▸ Input records:

__________

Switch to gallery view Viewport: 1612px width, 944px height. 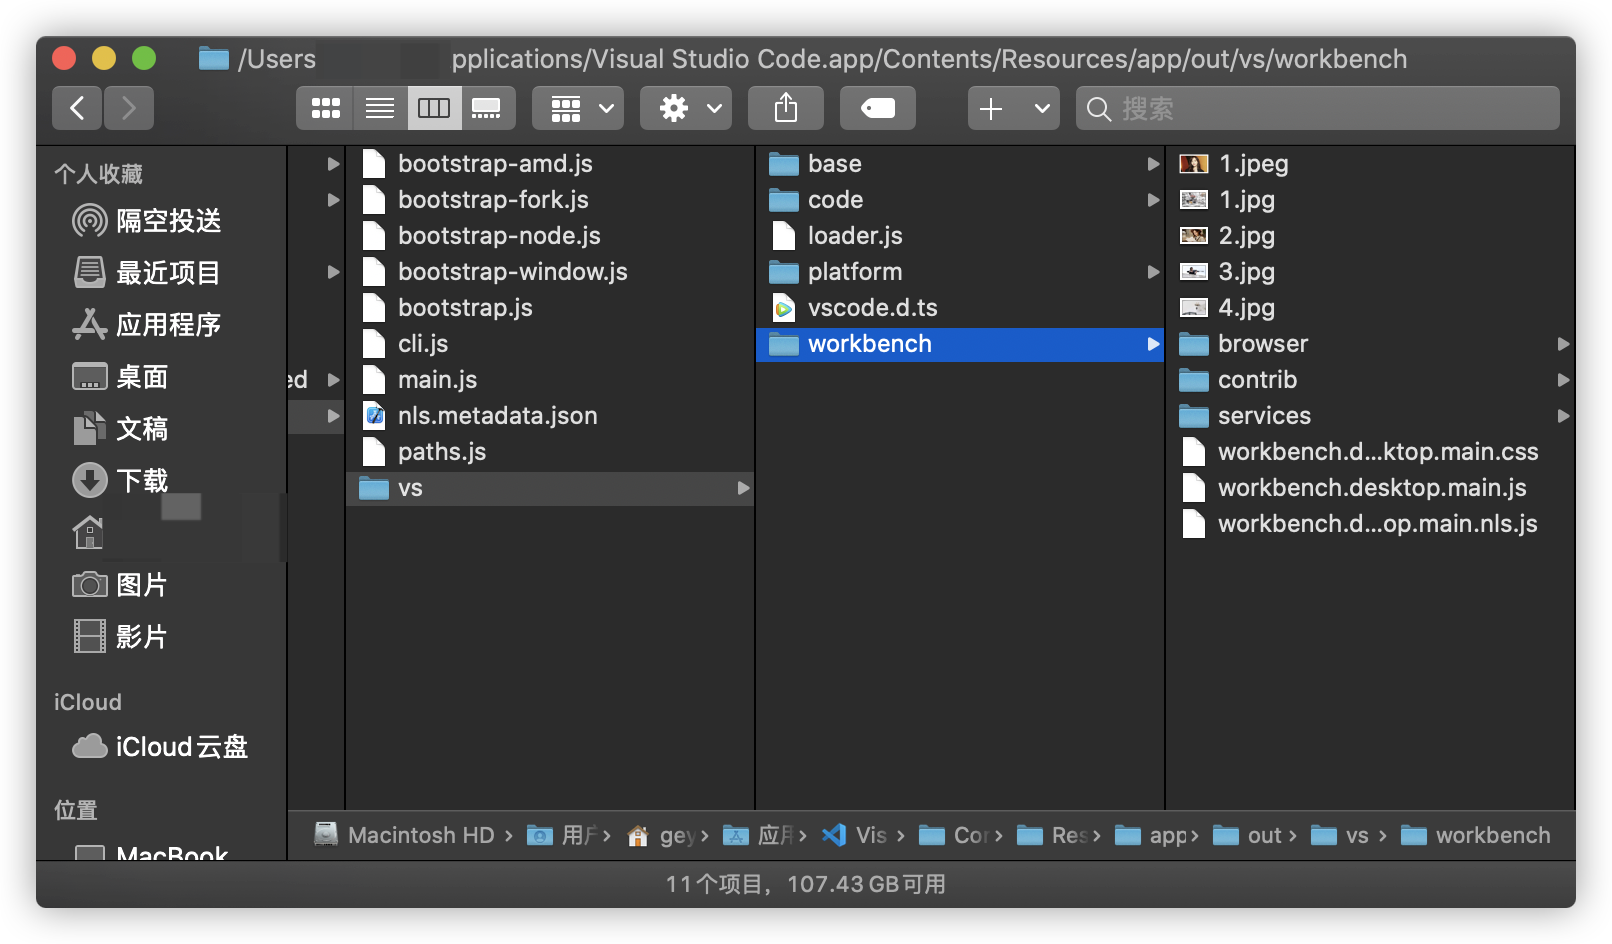click(487, 108)
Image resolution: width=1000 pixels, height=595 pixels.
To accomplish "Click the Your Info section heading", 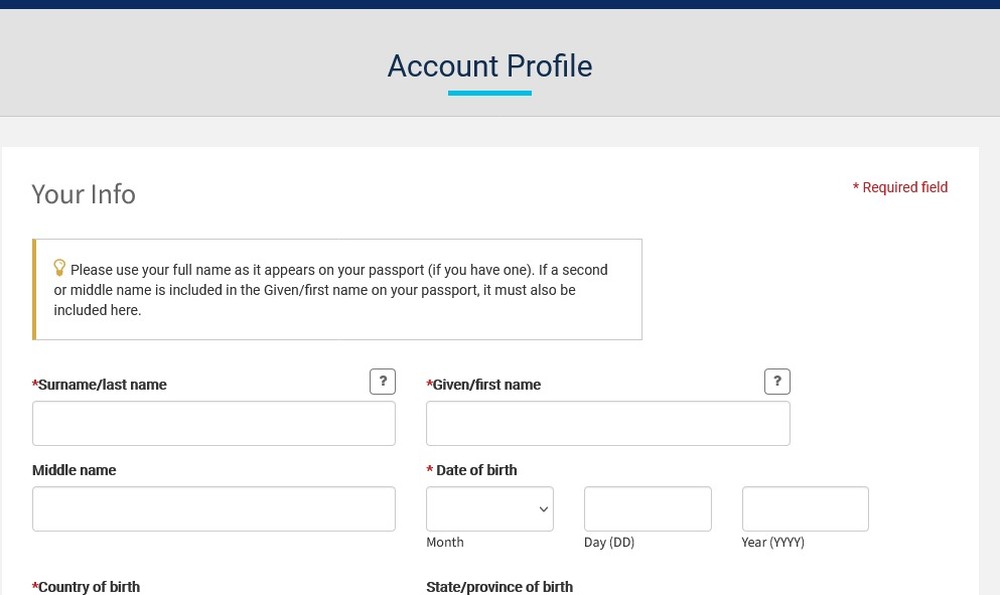I will [x=84, y=195].
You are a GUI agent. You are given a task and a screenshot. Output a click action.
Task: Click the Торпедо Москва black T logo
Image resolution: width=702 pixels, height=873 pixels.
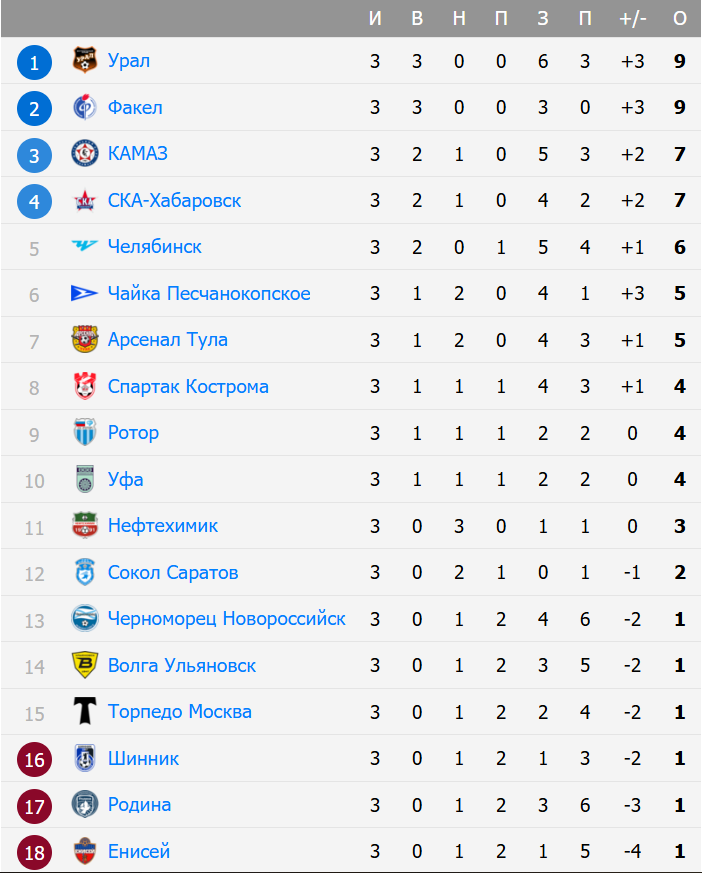[85, 712]
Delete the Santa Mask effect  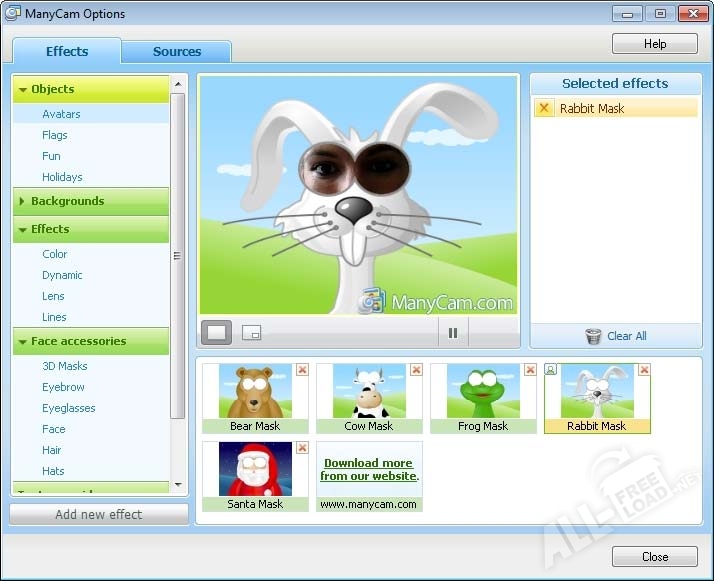tap(302, 448)
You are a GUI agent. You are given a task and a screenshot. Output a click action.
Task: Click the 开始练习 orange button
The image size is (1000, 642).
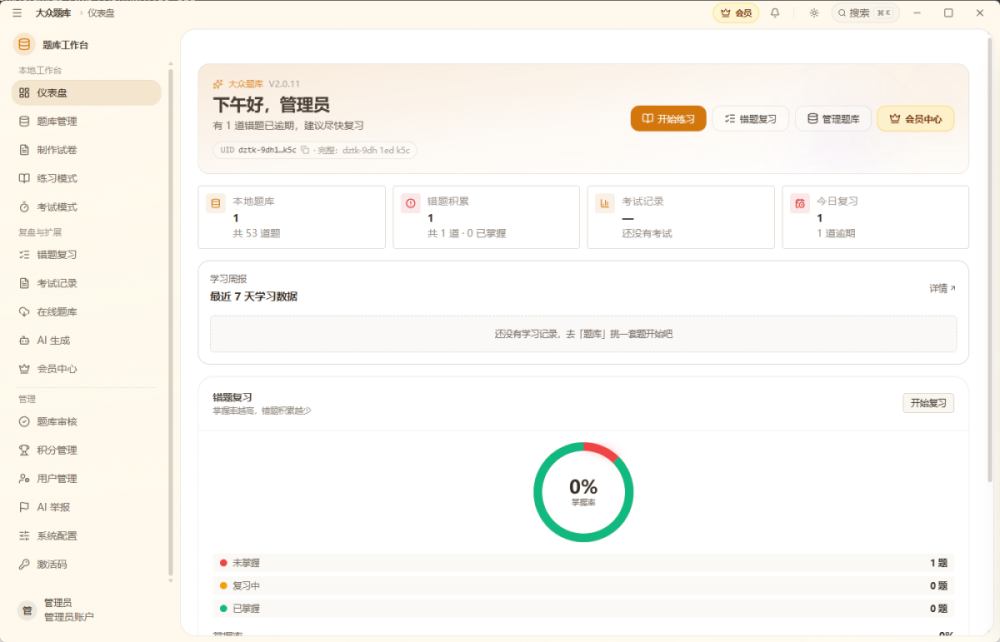(668, 119)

__________

Please pick out each line in the listing above that contains the word "resolution", matching its case exactly.

▸ Full output:
Image resolution: width=1000 pixels, height=595 pixels.
Image resolution: width=702 pixels, height=873 pixels.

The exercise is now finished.